Oh, and I did trade off then "hierarchy points" for "working from home" after my first child was born. I could be a notch or two higher on the greasy pole, but absolutely made the right decision.

It's a shame to see the good points you are making hidden in anti-NL rhetoric that may, for once, not entirely be justified.


John Stuart Mill, of his own free will, on half a pint of shandy was particularly ill.

Nice piece, Chris - do you mind if I steal it for Tuesday? H/T of course.

tom s.

On your clarification, you may want to look at a piece from the Wall St Journal about Leonard Bernstein and the dangers of "importantitis", or trying too hard to do something self-consciously important. Quoted in 3 Quarks Daily here: http://3quarksdaily.blogs.com/3quarksdaily/2008/02/importantitis.html

'Time and again he dove head first into grandiose-sounding projects, then emerged from the depths clutching such pretentious pieces of musical costume jewelry as the "Kaddish" Symphony and "A Quiet Place." In the end he dried up almost completely, longing to make Great Big Musical Statements -- he actually wanted to write a Holocaust opera -- but incapable of producing so much as a single memorable song."

The Tory Troll

I think Alan Watt put it best:


Laban Tall

Thomas Hardy describes a christening party in 'The Three Strangers' :

"Absolute confidence in each other’s good opinion begat perfect ease, while the finishing stroke of manner, amounting to a truly princely serenity, was lent to the majority by the absence of any expression or trait denoting that they wished to get on in the world, enlarge their minds, or do any eclipsing thing whatever — which nowadays so generally nips the bloom and bonhomie of all except the two extremes of the social scale."


If a man may quote his wife "Careers are over-rated".


On this occasion Chris I think you've missed the target and the wider interpretation of his comments is exactly what I would hope to hear from a labour prime-minister.

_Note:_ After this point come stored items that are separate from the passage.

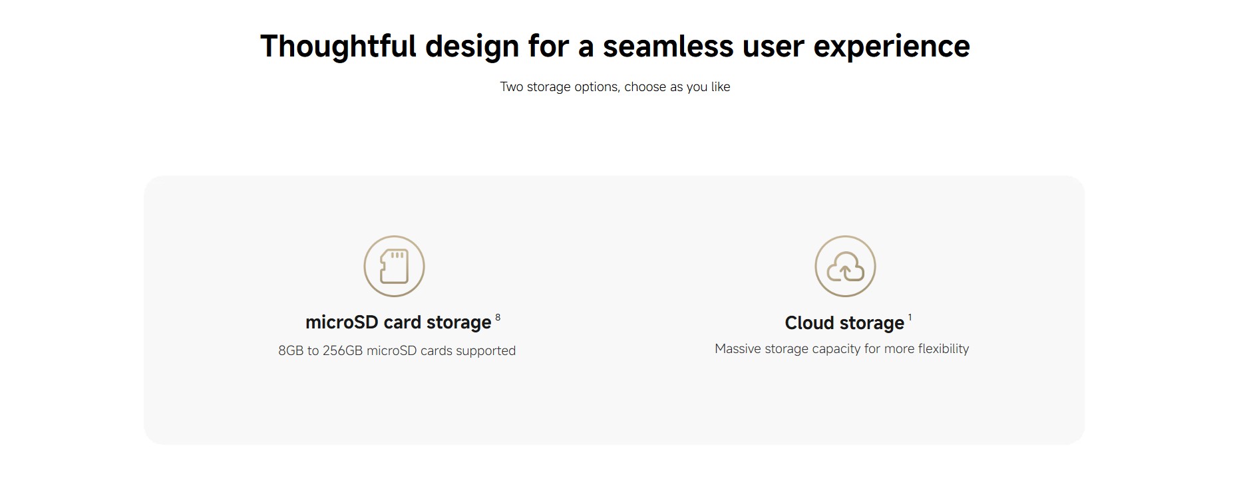Open footnote 8 next to microSD card storage
The height and width of the screenshot is (492, 1245).
pos(498,317)
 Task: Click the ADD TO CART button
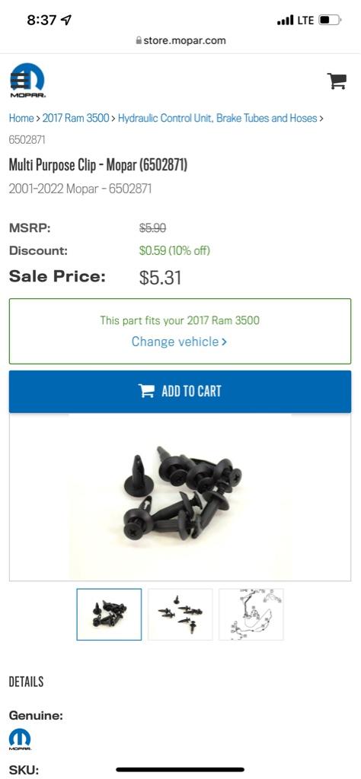pos(180,392)
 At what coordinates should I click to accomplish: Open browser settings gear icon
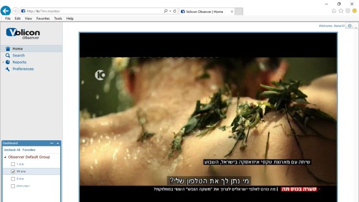348,11
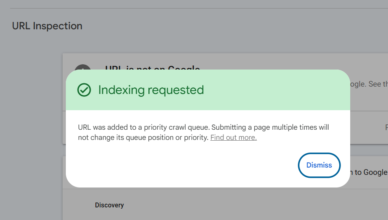The height and width of the screenshot is (220, 388).
Task: Click the 'Indexing requested' dialog title
Action: 151,90
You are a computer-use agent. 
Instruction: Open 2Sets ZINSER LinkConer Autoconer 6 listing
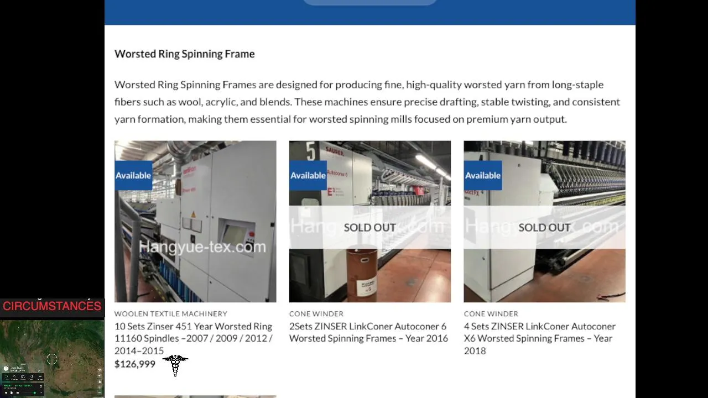368,332
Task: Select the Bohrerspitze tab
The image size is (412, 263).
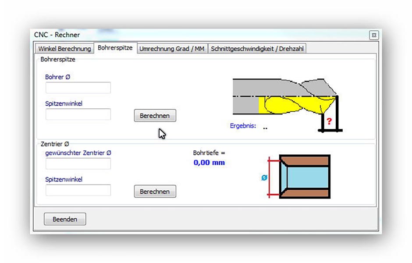Action: click(115, 48)
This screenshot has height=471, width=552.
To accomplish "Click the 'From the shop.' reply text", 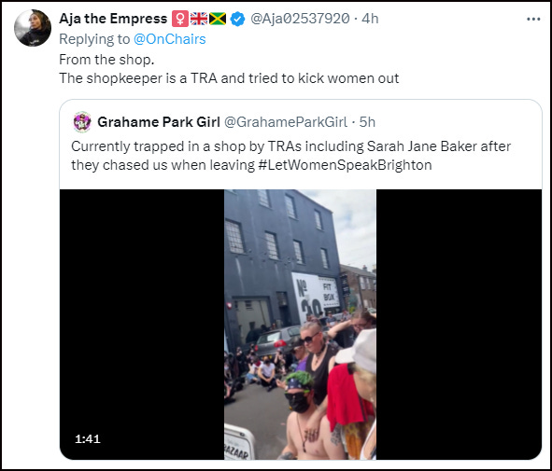I will (106, 60).
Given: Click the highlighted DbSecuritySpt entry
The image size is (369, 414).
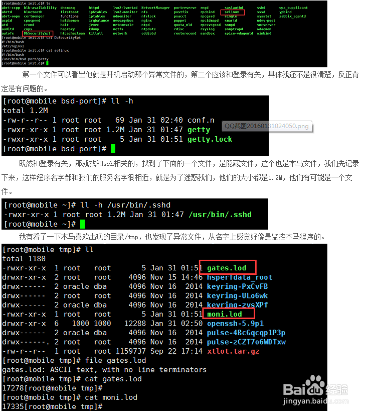Looking at the screenshot, I should tap(38, 33).
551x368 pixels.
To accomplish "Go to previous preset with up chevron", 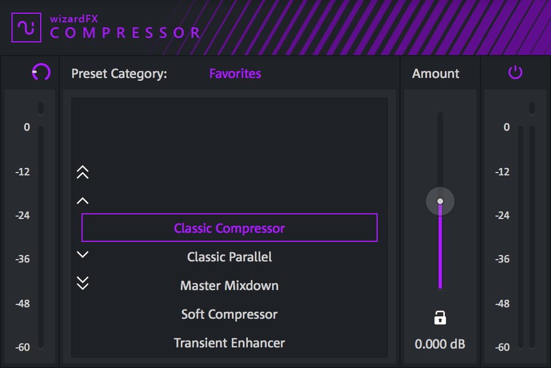I will pos(83,201).
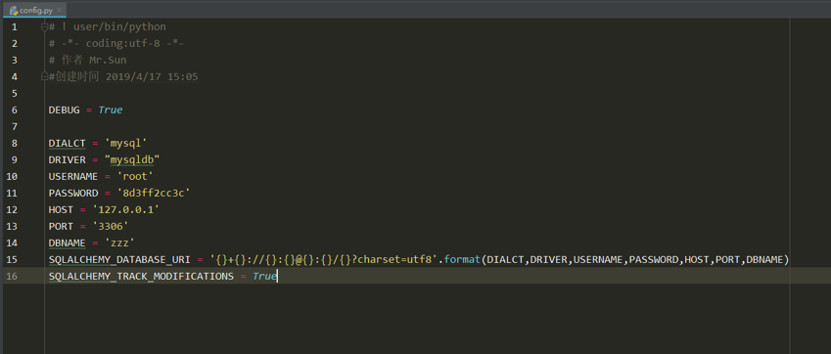Click the Python file icon on config.py tab
The image size is (831, 354).
coord(14,10)
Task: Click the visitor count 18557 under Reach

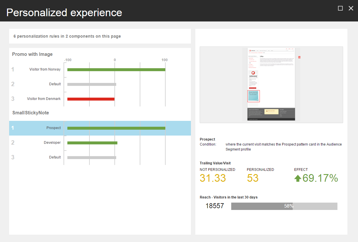Action: pos(214,206)
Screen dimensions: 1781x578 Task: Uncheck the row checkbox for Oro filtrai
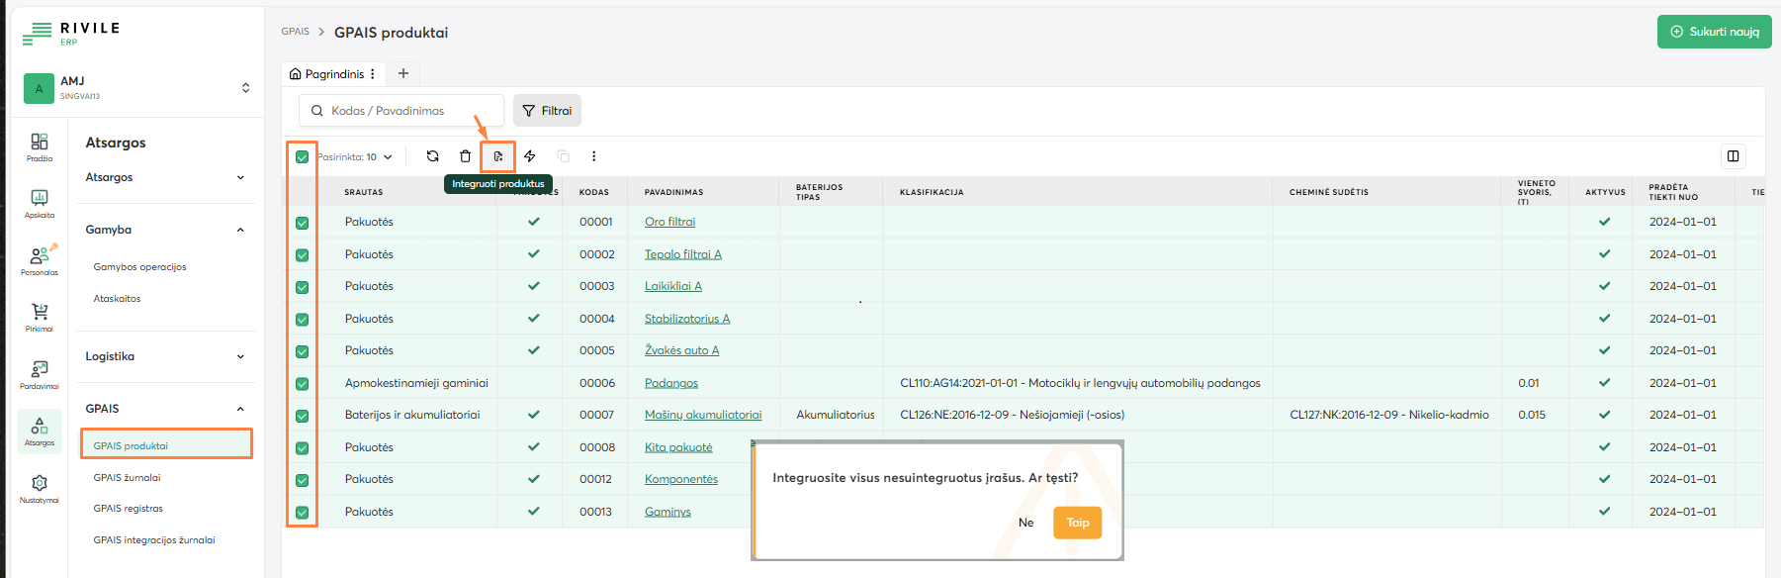click(x=303, y=223)
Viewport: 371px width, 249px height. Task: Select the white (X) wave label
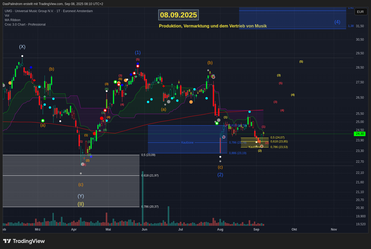(x=22, y=47)
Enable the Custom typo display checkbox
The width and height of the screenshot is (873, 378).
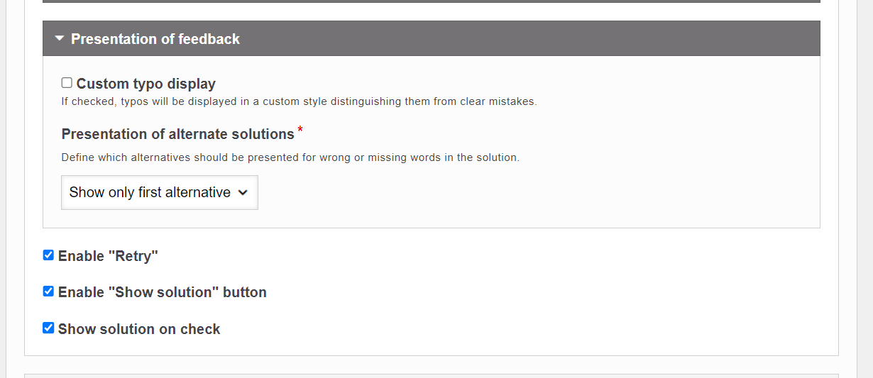tap(67, 83)
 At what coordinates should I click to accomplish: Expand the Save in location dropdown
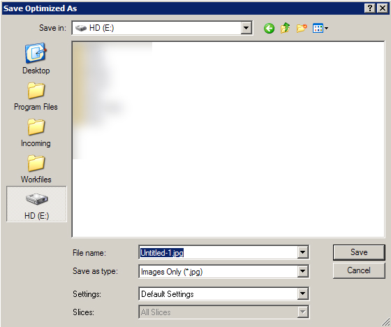tap(246, 28)
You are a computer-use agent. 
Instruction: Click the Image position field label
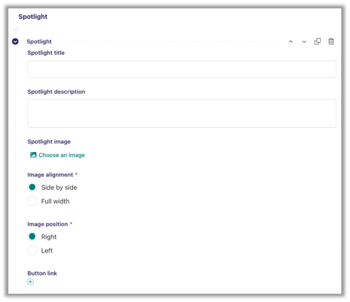47,224
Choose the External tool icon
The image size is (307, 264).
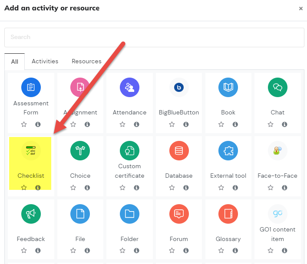click(228, 151)
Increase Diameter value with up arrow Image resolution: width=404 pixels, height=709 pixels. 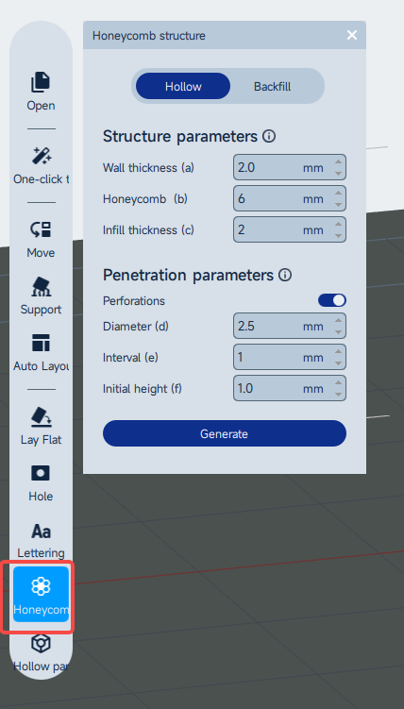pyautogui.click(x=338, y=321)
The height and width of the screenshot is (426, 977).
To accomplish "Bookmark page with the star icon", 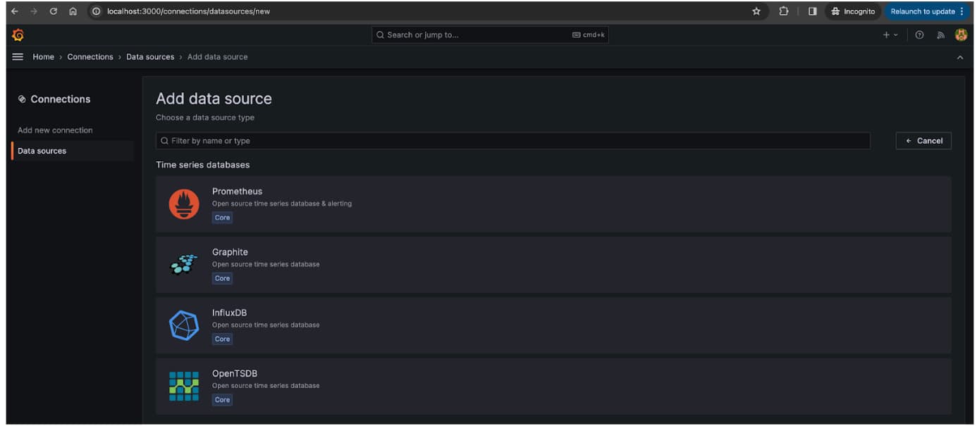I will [756, 11].
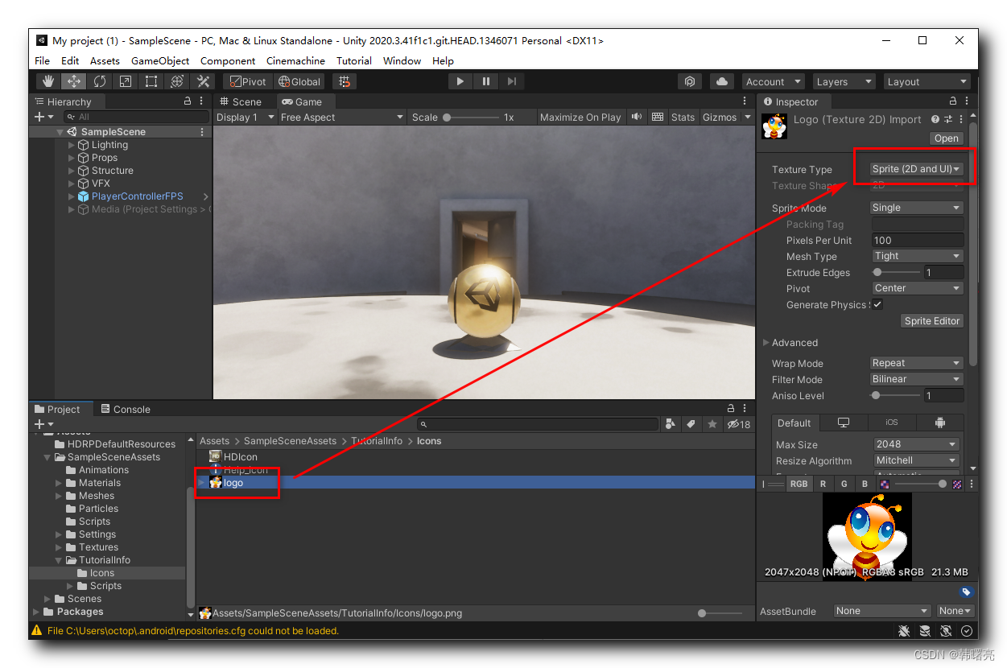Select the R channel in texture preview
Viewport: 1007px width, 668px height.
click(x=823, y=483)
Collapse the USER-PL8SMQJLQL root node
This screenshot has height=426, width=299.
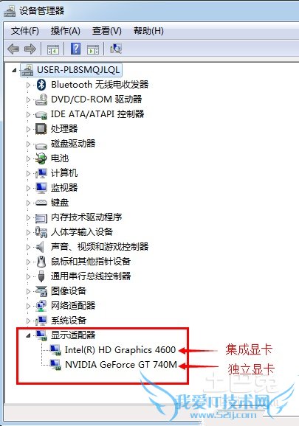[14, 70]
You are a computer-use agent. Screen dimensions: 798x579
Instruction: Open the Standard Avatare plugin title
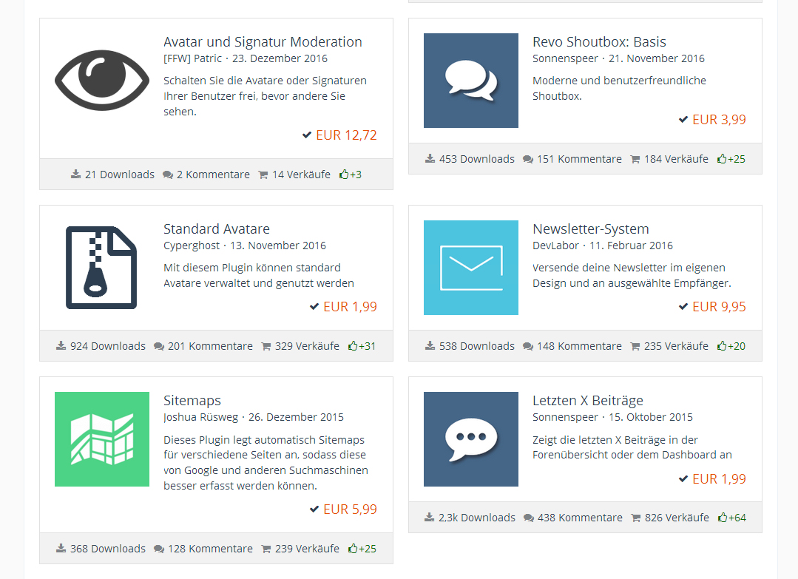coord(217,229)
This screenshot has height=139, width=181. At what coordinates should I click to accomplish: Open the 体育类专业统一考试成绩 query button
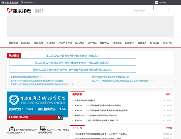[73, 63]
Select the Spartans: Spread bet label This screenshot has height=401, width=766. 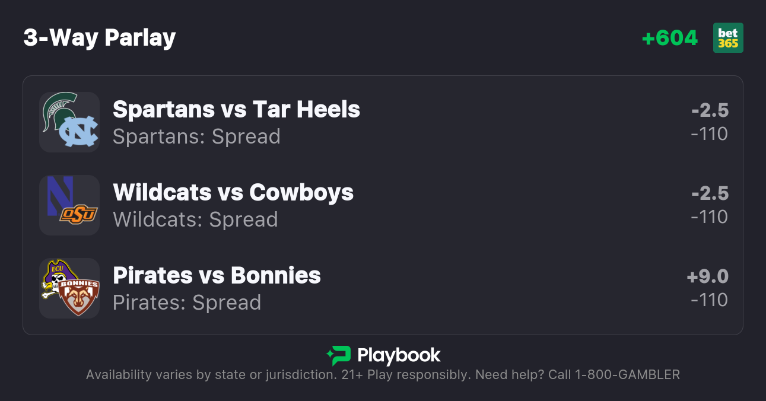196,136
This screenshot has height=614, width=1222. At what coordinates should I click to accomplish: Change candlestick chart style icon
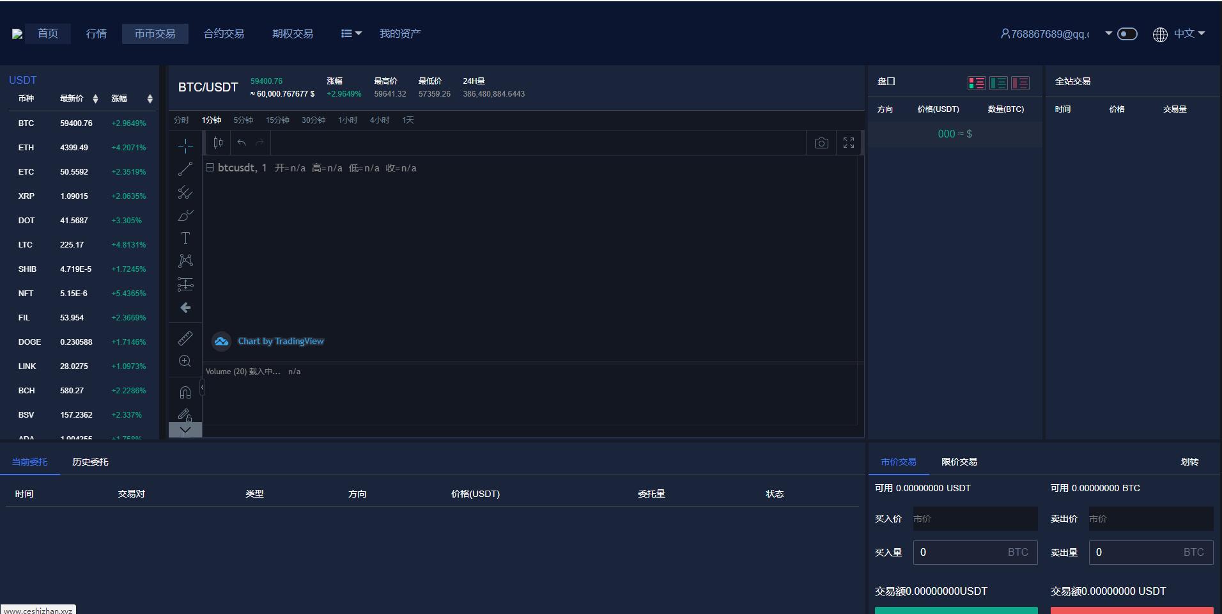coord(219,143)
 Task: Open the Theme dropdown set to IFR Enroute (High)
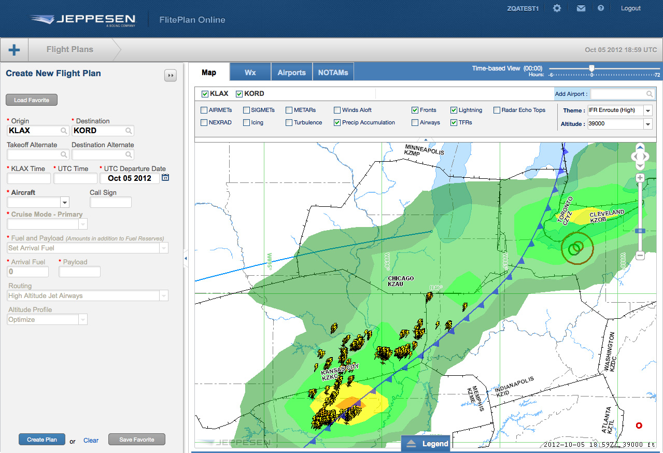click(647, 110)
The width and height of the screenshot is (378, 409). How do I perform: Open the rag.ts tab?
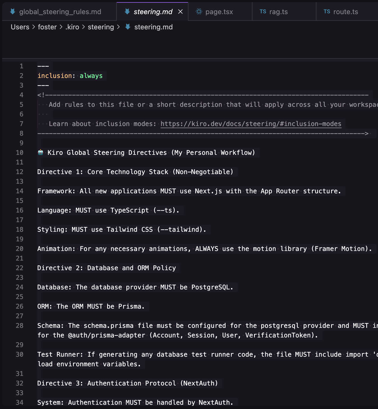[278, 12]
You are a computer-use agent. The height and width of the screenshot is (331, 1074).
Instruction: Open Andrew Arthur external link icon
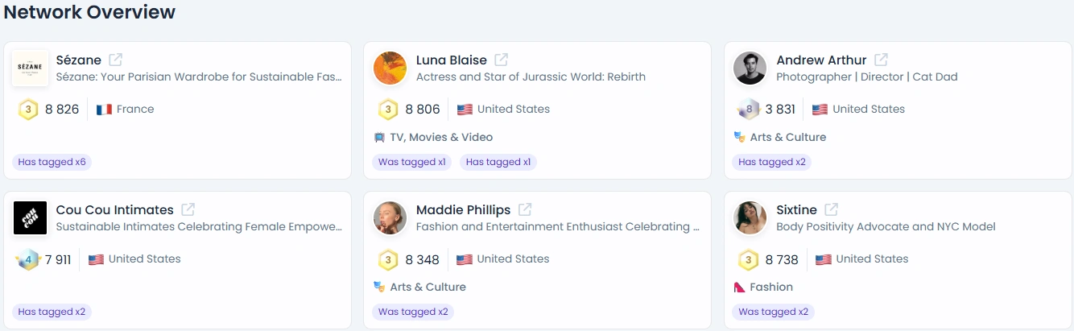[x=882, y=60]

Don't fret. On current record another better opportunity will be along shortly

James Schneider

Chris, its alright for you. I assume that you made quite a lot of money (enough to be comfortable) and are in the privileged position of being about to follow JSM's advice. I take your point philosophically but ambition is often a necessity (at least in the short to medium term) to facilitate greater future freedom.

Mike Woodhouse

As it happens, I'm a pretty good programmer (they tell me) and stepped out of management (at which I did not particularly excel) about 12 years ago, which was nice. I seem to have survived, although home-working remains a nice-to-have still.

"We might as well promote the duffer instead."

Sign of bad management right there. The correct approach is to sack the duffer and hire a great manager, which won't happen because the management is already bad. I think I've had maybe three really great managers in thirty years. Hmmm. Make that two.


People are always promoted beyond their abilities, apart from a very few. And unfortunately those few end up getting big-headed and arrogant, think they can walk on water and end up dropping a real clanger. Lord Browne of BP springs to mind... And GB one level too high? No I think several. As I've argued before he has no understanding of Economics or Markets


I can't believe noone mentioned this, but this is just a rehash of the Peter Principle. One of the most important books ever written. "Everybody rises to their level of incompetence".


reson - yes agree completely on the Peter Principle. the only book I've read that explained the reality of the various organisations I've worked in over the years.